Manufacturers invariably report that rapid product lifecycles and short time-to-market schedules – which make speed, scale and accuracy critical – are paramount in their decision-making about the manufacturing models they employ.Cloud computing provides a myriad of benefits to manufacturers large and small, including: speeding innovation cycle times, accelerating time to market, facilitating collaboration, supporting supply chain integration, enabling new business models, increasing operational efficiency, reducing costs, and increasing employee and customer satisfaction.

Speed

Accelerating new product development and introduction (NPDI) is shaping up to be the primary driver in meeting time-to-market objectives. Using cloud-based platforms in manufacturing has grown from an imperative to a trend because time-to-market constraints are requiring greater collaboration earlier in design cycles.

Cloud computing has been proven to facilitate research, design, and development of new products, which powers innovation, reduces product development costs, and speeds time to market. 

As for the traditional meaning of speed on the network – where “speed” and “performance” are often considered synonymous, it’s easy to say that neither on-premises or cloud networks have an advantage.  Still, the speed of cloud networks is always and inextricably tied to SLAs, often the cloud provider’s competitive edge. The provider must deliver, or customers will defect. That’s why cloud providers, quite simply, obsess over speed.

Scale

Cloud-based systems can be scaled up or down to manage shifting project workloads, an especially important requirement for manufacturing firms.
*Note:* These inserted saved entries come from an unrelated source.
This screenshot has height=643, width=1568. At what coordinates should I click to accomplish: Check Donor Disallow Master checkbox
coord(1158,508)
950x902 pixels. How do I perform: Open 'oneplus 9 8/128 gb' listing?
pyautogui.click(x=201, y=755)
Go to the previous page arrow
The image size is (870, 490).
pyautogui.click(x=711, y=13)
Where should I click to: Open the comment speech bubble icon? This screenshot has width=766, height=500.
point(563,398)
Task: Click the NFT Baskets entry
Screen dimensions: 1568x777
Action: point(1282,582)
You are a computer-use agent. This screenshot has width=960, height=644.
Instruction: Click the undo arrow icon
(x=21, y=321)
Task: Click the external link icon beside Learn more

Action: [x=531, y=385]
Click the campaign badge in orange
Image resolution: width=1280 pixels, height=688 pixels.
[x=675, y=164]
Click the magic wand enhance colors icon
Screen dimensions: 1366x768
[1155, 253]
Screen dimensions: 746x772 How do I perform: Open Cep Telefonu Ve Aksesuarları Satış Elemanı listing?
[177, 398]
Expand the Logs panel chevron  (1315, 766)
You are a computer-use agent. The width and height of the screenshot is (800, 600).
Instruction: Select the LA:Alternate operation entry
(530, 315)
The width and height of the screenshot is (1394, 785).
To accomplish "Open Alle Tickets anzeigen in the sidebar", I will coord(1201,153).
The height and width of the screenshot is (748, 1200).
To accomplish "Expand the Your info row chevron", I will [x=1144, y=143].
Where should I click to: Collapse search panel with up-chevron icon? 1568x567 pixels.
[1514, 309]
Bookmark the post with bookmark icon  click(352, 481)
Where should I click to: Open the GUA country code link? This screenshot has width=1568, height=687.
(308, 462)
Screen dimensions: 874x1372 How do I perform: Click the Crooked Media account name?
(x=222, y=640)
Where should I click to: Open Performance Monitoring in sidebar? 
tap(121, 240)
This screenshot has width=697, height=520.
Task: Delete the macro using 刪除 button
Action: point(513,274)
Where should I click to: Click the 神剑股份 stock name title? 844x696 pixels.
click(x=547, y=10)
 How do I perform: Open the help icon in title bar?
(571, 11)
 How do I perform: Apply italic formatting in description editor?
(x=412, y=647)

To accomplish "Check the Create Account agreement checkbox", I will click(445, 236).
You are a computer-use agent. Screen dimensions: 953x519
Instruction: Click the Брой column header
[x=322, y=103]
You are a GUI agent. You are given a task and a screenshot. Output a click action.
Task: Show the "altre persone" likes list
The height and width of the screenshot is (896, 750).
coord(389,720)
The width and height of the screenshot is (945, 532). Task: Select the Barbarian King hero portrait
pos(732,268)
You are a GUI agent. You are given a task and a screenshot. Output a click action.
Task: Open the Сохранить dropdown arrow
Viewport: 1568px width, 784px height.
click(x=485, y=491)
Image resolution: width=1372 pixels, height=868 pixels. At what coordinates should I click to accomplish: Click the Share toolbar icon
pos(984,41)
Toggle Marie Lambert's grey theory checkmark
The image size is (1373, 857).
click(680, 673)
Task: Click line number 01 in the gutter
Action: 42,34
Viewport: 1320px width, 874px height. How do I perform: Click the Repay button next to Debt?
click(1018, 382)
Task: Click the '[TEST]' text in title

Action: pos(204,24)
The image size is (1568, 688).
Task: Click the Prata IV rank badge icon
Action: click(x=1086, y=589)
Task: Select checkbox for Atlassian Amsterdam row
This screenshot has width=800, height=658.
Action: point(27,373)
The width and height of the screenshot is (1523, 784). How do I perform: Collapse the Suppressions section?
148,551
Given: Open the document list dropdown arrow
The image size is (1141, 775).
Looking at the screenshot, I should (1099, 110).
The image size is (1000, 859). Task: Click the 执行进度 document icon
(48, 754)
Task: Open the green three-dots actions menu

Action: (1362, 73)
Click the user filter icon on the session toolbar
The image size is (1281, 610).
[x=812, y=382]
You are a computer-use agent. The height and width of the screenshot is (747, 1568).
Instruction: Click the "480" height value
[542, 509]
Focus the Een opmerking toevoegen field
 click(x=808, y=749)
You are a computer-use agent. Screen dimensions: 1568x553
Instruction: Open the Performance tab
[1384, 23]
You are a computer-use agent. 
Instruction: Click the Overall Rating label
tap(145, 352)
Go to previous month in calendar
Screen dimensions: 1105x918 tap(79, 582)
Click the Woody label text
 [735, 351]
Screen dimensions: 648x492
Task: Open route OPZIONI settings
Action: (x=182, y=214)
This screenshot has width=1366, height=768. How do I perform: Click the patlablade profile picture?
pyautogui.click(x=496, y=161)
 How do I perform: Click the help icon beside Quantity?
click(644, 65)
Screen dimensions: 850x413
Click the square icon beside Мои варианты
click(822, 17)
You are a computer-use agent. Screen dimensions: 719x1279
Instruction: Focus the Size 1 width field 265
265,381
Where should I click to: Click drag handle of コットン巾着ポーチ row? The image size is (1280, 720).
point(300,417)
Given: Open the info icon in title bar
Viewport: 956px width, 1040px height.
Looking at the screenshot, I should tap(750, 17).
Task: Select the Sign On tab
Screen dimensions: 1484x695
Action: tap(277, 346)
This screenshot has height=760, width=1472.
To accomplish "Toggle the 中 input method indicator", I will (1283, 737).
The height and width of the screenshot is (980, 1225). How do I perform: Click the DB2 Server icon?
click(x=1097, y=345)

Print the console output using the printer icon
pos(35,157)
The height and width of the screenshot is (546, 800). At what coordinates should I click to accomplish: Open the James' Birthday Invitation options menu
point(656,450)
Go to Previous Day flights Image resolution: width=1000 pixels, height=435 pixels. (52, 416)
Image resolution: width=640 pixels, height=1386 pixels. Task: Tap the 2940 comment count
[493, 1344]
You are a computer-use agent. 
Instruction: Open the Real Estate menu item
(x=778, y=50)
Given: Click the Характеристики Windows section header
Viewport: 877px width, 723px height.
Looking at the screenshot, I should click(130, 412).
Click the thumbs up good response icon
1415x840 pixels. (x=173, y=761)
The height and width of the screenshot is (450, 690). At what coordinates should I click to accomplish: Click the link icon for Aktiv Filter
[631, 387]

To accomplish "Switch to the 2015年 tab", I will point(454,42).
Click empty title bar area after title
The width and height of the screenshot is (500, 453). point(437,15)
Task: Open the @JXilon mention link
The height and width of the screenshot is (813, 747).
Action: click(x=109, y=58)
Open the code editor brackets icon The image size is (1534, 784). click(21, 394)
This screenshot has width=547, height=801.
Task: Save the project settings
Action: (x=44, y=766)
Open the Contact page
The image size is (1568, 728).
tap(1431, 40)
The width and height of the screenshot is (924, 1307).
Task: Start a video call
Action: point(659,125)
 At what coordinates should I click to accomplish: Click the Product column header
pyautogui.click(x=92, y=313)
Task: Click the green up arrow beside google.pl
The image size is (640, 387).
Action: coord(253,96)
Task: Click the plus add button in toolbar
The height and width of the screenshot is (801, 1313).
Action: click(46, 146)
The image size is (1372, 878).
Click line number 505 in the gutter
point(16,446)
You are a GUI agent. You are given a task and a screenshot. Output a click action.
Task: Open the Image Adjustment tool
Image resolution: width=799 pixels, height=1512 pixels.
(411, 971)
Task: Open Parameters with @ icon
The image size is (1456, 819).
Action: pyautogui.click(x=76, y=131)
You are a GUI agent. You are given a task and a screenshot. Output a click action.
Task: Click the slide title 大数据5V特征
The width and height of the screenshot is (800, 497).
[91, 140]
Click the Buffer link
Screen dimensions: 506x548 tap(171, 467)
Moreover, cloud computing gives manufacturers the ability to leverage infinitely scalable computational resources on an on-demand, pay-as-you-go basis, so that manufacturers can readily access the computational resources they require without having to purchase expensive IT equipment up-front, when they may need it only intermittently. 

In the past, manufacturers of all sizes have had to purchase expensive enterprise-wide licenses for enterprise resource planning software, CRM software, and product-design software, among other applications. But now that same CRM, ERP, or design software can be flexibly consumed as an on-demand, as-needed service, enterprise agility is abetted by having access to best-of-breed software.

Manufacturers are also using two-tier ERP strategies to gain greater independence from a single ERP vendor that could otherwise dominate their entire operations. As one example, it’s been shown anecdotally that large, monolithic ERP systems cannot, without lengthy programming and customization, scale down to the smaller operational needs of distributed geographic regions. That’s where the two-tier ERP systems of cloud providers come into play.  

Accuracy

Cloud-based systems enable higher supply chain performance. Achieving real-time views of inventory levels throughout supply chains makes inventory planning and management more efficient for each production center. Cloud-based inventory management system (IMSs) and ERP systems generate data sets that tend to show not only inventory levels but inventory patterns, making it possible to anticipate shifts in demand. This insight contributes to greater forecast accuracy and a path to optimizing manufacturing schedules and production planning across all warehouse locations. 

Accuracy in real time reduces order cycle times and rework. Product quality problems often begin when an incorrect or incomplete order is created. Errors in pricing, quoting, product configuration, or delivery instructions all introduce errors, slow down orders, and drive down product quality. That’s where automating pricing, quoting and customer approval workflows using a cloud-based application is a tremendous asset; it reduces order cycle times and improves quality.

Perfect “order performance” can now be tracked across multiple production centers. Order performance measures how effective a manufacturer is at delivering complete, accurate, orders to customers on time. The more complex the product lines and configuration options – including build-to-order, configure-to-order and engineer-to-order workflows – the more challenging it is to attain a high, perfect order level. However, the greater analytics-based insights gained from real-time integration of cloud-based ERP solutions allow manufacturers to perfect order levels over time.  Plus, real-time tracking and traceability are hallmarks of cloud ERP, whether within a single supplier’s operations or across multiple supplier operations. Cloud-based applications that manage tracking and traceability can scale across supplier networks and handle tracking and traceability.